### TASK STATEMENT
Retype, without pictures, the line holding "Task: Select the 95 mm² column header" and each line below it through the final line.

━━━ TASK INPUT ━━━

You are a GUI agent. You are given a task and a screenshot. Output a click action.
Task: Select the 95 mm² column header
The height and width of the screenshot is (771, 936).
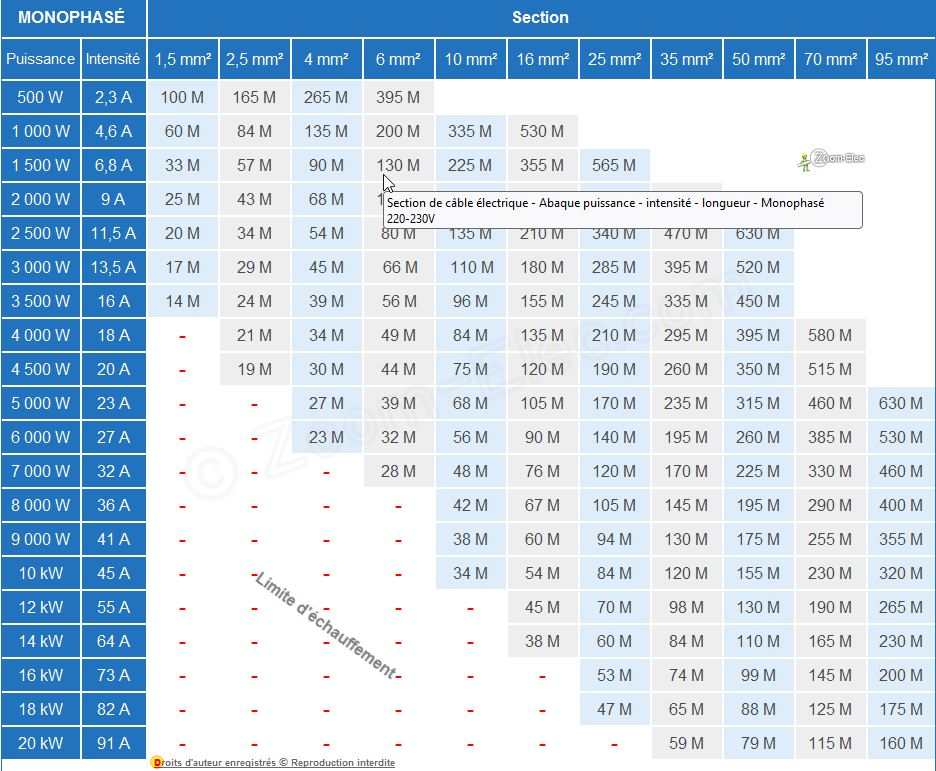pyautogui.click(x=901, y=59)
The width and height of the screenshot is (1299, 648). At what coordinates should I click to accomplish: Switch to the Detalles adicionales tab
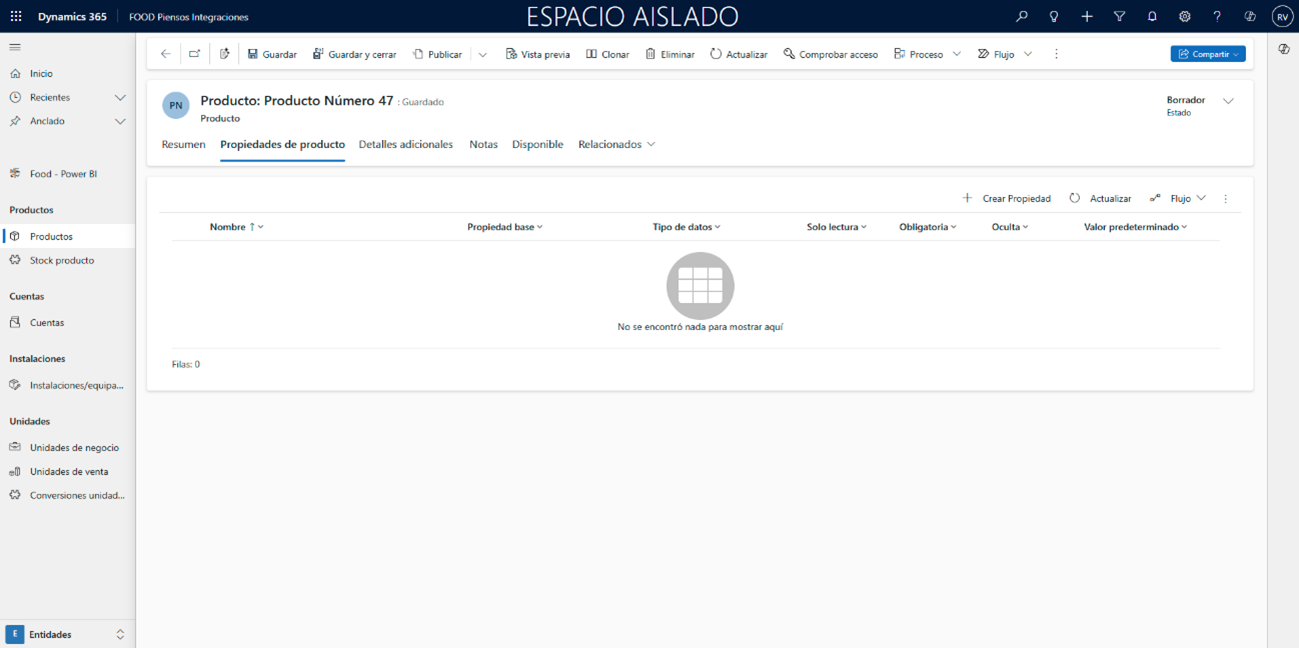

━━━

### EXERCISE OUTPUT
Task: Select the 95 mm² column header
The height and width of the screenshot is (771, 936).
pyautogui.click(x=901, y=59)
The width and height of the screenshot is (1299, 648). At what coordinates should I click to accomplish: Switch to the Detalles adicionales tab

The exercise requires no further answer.